Возле распятия Лайош встретил младшего Даниеля. С тех пор как тот отбил у него охоту идти в реальное училище, Лайош больше не пытался заговаривать с ним. Странные ответы парнишки он объяснил простым высокомерием. Теперь, однако, Лайошу захотелось рассказать тому про рабочих. Пусть-ка скажет, вправду ли Лайош, взявшись перекопать сад, сбивает другим плату. «Вы, значит, в это время приходите из школы?» — спросил он, хотя и так каждый день видел, что младший Даниель приходит домой в это время. Тот даже не ответил на пустой вопрос. «Я собрал вам несколько учебников для реального училища. Заходите, отдам. Попробуйте, сможете ли учиться». Лайош не знал, всерьез он говорит или смеется над ним. На всякий случай он не поблагодарил и не сказал, что зайдет. «А вы не сердитесь на меня за сад? — спросил он, обойдя вопрос об учебе. — Отец-то ваш уж так меня застыдил». — «Да, я слышал. Он требует от вас классовой сознательности? — И он презрительно засмеялся. — Вы сами откуда?» — «Я? Я из Абафалвы». — «И давно в Будапеште?» — «С весны». — «А теперь зима на носу, вот вы и заметались, как мышь в ушате. Где дадут поесть, там и честь… Знаете вы, что такое профсоюз?» — «Знаю», — поджал губы обиженный насмешливым тоном Лайош. «Ну вот видите, и не знаете, — снова рассмеялся младший Даниель, и смех неприятно изменил, перепутал черты его длинного лица. — Словом, приходите как-нибудь за книжками». И он протянул на прощание руку. Рукопожатие — честь немалая. И все же Лайош чувствовал, будто его побили. И зачем только он ввязался с ним в разговор? Чтоб оправдаться перед семьей Даниеля? Да наплевать ему, что они о нем думают и говорят.

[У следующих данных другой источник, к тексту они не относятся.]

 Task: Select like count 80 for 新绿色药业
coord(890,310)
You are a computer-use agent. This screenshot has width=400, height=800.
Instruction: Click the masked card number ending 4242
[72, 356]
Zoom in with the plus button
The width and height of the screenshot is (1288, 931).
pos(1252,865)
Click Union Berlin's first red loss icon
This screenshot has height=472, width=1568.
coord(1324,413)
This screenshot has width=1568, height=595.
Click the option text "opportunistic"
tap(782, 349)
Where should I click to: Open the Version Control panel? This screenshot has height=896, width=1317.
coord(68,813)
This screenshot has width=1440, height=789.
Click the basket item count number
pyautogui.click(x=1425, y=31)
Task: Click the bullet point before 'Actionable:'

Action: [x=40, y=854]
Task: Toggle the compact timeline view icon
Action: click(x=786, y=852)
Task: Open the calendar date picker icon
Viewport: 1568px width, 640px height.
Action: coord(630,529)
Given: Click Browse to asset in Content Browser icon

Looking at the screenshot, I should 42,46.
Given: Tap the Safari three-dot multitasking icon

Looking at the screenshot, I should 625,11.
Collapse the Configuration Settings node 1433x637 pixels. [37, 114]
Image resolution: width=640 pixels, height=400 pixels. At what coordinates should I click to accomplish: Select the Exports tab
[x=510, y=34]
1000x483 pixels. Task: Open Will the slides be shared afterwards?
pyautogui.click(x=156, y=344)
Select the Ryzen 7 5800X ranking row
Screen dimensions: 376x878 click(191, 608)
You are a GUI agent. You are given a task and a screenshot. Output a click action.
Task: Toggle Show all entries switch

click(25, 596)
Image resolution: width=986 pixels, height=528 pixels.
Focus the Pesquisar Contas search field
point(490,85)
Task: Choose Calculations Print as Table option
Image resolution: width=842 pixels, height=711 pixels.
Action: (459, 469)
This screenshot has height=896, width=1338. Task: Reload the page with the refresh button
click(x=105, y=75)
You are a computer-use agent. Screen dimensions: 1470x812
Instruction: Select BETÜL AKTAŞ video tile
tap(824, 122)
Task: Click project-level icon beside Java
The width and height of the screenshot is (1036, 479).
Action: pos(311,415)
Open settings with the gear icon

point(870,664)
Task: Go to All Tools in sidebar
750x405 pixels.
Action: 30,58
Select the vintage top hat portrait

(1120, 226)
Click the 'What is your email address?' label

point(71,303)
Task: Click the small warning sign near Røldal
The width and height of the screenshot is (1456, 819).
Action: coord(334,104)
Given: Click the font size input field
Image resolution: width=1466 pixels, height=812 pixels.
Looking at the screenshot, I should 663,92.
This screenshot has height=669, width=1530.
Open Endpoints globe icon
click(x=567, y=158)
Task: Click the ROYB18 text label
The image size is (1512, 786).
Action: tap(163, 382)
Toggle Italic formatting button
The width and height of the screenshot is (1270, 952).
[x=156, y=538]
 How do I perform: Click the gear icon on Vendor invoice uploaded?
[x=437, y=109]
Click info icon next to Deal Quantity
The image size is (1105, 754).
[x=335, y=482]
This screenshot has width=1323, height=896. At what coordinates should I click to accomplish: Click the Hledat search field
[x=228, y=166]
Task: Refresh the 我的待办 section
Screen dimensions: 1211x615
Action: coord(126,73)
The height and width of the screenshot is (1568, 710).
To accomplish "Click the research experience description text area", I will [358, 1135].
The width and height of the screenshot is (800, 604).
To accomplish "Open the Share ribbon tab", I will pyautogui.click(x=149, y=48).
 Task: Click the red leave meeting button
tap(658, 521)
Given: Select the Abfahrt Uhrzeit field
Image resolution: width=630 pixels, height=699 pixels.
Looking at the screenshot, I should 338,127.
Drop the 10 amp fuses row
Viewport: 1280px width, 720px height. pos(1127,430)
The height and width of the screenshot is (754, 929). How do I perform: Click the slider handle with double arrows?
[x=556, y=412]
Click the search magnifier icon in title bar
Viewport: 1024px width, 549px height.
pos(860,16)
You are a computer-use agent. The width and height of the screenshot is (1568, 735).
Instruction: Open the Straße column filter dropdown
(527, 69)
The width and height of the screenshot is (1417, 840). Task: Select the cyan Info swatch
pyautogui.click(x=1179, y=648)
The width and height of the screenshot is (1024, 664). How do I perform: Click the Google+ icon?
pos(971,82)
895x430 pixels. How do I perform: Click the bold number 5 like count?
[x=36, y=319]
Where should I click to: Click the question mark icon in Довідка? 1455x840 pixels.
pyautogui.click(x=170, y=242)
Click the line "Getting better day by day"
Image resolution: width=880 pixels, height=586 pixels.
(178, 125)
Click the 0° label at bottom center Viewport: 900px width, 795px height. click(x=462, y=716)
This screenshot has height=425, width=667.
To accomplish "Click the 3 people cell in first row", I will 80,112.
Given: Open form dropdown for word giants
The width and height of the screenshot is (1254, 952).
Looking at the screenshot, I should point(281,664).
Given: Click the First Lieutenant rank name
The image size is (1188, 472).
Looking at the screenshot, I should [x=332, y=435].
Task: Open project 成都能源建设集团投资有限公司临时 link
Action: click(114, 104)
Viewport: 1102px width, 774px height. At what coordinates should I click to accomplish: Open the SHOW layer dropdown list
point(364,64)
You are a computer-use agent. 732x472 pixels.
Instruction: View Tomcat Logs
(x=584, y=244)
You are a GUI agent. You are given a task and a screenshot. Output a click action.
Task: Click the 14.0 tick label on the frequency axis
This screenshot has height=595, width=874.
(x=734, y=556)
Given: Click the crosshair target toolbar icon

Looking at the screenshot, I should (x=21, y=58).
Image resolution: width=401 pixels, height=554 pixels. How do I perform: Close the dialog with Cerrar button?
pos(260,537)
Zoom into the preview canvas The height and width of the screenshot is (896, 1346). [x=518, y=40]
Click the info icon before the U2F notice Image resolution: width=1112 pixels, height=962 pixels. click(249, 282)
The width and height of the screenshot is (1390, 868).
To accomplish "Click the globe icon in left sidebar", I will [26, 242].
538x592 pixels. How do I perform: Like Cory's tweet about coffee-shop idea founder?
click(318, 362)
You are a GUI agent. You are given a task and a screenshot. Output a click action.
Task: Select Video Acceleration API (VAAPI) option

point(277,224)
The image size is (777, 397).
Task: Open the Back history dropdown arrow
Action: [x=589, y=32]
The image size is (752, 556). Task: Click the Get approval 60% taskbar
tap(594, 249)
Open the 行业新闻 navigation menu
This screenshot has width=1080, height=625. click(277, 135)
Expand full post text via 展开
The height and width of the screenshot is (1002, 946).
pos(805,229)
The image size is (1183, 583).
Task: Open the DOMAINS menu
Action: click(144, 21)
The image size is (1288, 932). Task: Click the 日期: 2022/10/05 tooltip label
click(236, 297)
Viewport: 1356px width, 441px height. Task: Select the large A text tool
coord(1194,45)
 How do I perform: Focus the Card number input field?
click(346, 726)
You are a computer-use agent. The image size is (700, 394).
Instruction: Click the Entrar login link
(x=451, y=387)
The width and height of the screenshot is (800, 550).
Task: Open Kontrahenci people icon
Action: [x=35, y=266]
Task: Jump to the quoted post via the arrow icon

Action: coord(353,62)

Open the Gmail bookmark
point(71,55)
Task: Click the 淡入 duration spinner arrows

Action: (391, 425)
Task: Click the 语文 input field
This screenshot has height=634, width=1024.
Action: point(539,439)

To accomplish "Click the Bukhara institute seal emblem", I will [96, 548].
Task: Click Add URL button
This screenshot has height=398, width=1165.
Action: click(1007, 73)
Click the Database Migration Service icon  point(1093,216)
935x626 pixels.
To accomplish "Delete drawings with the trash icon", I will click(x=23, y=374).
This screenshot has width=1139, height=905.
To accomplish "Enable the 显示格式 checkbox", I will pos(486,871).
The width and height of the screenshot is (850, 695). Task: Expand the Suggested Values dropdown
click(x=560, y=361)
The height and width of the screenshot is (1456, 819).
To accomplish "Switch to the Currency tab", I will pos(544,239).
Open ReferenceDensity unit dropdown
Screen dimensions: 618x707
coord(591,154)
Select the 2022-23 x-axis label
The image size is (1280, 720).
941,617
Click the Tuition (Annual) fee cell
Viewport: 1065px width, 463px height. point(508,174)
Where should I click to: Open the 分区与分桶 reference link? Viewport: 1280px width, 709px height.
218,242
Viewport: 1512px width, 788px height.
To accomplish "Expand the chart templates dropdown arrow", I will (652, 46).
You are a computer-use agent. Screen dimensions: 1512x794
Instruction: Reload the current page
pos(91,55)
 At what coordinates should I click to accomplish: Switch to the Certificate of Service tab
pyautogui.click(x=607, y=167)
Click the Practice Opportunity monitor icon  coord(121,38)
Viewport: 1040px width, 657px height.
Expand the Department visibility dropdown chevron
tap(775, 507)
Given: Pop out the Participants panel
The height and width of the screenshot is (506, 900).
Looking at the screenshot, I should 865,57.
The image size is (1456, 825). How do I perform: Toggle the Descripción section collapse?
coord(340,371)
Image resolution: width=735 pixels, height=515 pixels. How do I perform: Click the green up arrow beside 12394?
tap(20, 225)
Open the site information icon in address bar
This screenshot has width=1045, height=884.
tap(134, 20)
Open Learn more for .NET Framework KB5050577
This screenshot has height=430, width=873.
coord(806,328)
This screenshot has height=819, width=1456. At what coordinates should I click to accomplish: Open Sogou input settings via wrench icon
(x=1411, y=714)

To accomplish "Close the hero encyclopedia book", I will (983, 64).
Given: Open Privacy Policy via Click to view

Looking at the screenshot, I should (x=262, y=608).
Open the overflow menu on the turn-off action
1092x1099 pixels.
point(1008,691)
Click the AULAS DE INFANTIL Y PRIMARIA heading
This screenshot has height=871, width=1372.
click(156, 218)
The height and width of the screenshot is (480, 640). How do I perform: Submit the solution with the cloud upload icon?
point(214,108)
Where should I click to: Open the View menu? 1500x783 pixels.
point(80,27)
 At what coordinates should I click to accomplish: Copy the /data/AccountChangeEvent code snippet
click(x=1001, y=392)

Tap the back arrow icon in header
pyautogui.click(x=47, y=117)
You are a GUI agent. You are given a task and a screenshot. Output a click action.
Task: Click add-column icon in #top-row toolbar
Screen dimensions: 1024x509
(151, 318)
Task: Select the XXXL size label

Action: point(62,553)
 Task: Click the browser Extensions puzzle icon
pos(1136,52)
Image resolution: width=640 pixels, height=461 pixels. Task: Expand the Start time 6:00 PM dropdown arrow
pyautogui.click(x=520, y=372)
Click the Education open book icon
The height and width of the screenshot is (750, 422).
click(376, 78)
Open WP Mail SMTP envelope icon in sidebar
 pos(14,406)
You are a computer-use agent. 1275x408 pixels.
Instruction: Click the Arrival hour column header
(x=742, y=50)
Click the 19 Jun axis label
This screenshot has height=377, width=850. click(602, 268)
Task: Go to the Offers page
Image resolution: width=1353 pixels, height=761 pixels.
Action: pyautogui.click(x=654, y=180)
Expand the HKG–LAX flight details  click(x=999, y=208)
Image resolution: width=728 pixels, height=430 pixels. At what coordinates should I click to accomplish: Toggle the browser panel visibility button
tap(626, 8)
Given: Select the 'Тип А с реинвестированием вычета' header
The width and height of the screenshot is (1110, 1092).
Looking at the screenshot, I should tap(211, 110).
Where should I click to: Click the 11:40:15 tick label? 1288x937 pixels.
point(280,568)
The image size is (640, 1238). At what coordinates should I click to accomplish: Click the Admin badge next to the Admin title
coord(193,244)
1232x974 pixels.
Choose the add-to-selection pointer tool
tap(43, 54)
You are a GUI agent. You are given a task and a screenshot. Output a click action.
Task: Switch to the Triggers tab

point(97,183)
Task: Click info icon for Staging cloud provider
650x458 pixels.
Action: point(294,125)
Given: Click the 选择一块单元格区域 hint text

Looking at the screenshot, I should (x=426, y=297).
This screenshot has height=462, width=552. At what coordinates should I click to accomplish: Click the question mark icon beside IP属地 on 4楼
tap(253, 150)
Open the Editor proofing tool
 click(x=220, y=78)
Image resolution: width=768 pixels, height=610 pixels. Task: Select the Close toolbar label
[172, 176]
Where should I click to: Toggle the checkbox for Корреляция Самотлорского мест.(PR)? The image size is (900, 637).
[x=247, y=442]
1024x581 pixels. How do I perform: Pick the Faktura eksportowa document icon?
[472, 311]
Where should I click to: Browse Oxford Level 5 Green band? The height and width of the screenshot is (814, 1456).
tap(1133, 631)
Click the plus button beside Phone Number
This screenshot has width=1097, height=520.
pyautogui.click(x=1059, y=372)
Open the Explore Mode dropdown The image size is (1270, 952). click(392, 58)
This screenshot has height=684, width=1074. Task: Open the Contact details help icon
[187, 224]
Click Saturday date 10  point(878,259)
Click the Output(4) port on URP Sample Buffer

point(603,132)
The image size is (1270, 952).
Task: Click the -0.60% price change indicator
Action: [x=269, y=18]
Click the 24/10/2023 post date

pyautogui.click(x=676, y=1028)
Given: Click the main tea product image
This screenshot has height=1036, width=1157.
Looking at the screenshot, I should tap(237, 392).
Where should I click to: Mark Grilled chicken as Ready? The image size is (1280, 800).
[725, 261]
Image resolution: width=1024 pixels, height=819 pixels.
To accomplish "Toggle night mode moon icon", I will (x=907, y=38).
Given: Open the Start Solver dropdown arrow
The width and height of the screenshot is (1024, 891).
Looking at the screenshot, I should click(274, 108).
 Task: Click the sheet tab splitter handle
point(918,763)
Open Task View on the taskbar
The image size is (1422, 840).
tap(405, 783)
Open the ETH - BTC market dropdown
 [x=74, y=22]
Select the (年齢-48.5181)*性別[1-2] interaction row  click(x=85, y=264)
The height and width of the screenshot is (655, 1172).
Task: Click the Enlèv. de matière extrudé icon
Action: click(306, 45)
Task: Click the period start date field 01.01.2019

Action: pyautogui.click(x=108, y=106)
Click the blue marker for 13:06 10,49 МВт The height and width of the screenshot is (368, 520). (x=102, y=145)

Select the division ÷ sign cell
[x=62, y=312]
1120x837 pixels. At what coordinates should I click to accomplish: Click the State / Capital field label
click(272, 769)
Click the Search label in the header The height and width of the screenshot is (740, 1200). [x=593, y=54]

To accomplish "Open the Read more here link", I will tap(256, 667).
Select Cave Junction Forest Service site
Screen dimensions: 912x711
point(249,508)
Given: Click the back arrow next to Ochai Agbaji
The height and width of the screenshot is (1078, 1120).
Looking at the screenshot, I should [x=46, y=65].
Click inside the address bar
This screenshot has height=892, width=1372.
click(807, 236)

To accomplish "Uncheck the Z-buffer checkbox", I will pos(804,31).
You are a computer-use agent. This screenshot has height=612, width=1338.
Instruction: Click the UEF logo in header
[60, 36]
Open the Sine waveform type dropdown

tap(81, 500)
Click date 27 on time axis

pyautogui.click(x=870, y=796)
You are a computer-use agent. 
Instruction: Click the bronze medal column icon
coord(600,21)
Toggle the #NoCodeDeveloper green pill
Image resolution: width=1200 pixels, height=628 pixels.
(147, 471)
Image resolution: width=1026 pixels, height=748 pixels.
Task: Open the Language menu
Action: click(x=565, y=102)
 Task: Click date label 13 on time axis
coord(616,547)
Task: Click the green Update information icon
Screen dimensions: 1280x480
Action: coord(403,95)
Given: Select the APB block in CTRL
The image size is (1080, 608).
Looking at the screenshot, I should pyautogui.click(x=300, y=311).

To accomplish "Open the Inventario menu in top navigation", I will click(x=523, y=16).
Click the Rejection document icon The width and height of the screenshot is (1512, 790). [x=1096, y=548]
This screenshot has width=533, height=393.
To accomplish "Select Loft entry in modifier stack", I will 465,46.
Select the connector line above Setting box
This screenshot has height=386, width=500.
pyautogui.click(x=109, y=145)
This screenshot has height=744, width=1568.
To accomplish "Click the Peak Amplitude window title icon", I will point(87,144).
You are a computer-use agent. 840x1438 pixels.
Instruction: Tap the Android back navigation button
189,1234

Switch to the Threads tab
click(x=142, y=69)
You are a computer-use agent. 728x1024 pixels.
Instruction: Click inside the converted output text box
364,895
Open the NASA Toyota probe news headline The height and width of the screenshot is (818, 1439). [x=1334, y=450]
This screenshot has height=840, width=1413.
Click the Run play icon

На другой день к вечеру леса были разобраны, и велосипеды рабочих, сложенные поверх штабеля досок и щитов, отправились в путь, домой. В последний день поденщики опять вспомнили про долг, не выплаченный за полнедели, и, получив остаток аккордной платы, ушли, даже не приподняв на прощание шляпы. Лайош после обеда все ждал, не явится ли попрощаться с артелью Даниель: тогда бы Лайош все же выговорился напоследок. «Я ведь ни у кого кусок хлеба не отнимаю, — доказывал он про себя. — Если я не возьмусь за тридцать, сад останется неперекопанным…» Но Даниель так и не пришел, и хромой уселся с остальными на телегу, будто никто не ходил беспокойно по террасе, угрюмо поглядывая на отъезжающих. Вечером, жуя хлеб на ужин, Лайош опять вспомнил про Даниеля. Ему даже спать не хотелось ложиться, пока он все не объяснит Даниелю. Но Даниель не глядел в его сторону; он подметал дорожки в соседнем саду, потом поставил метлу и ушел в домик, в окошке которого загорелась лампа. Что они делают там в такое время? Есть у них маленький радиоприемник с наушниками? Кто его слушает сейчас? Сам старик, жена, сын? Лайошу хотелось увидеть даже их постели. Ему казалось почему-то: увидит он их — и у него станет спокойнее на душе. В домике долго светилось окно, потом погасло. В опустевшем саду бродил ветер. Лайошу не хотелось укладываться. Вещи свои он перенес из сарая в дом, в помещение для бельевой; стены здесь были уже побелены, пол выложен каменной плиткой, только оконная рама со стеклами не была еще вставлена. Здесь Лайош будет жить, пока в саду останется хотя бы клочок неперекопанной земли. Тонкая стенка — каких-то восемь сантиметров — отделяет его от комнаты для прислуги, где Тери будет ночами ворочаться на кровати с цветным полосатым матрацем. Они будут слышать вздохи друг друга, скрип кровати… Лайош вышел из дома и зашагал к дороге; на улице не было ни души, лишь лай собак долетал с разных сторон. Город был ярко освещен, как и летом, но сырая дымка пригасила, ослабила огни; отсюда, сверху, казалось, что смотришь на мерцающие заросли какого-то гигантского бурьяна. Беззвездное небо закрывали тяжелые клубящиеся тучи; лишь углы дома выделялись неприятной, удручающей резкостью.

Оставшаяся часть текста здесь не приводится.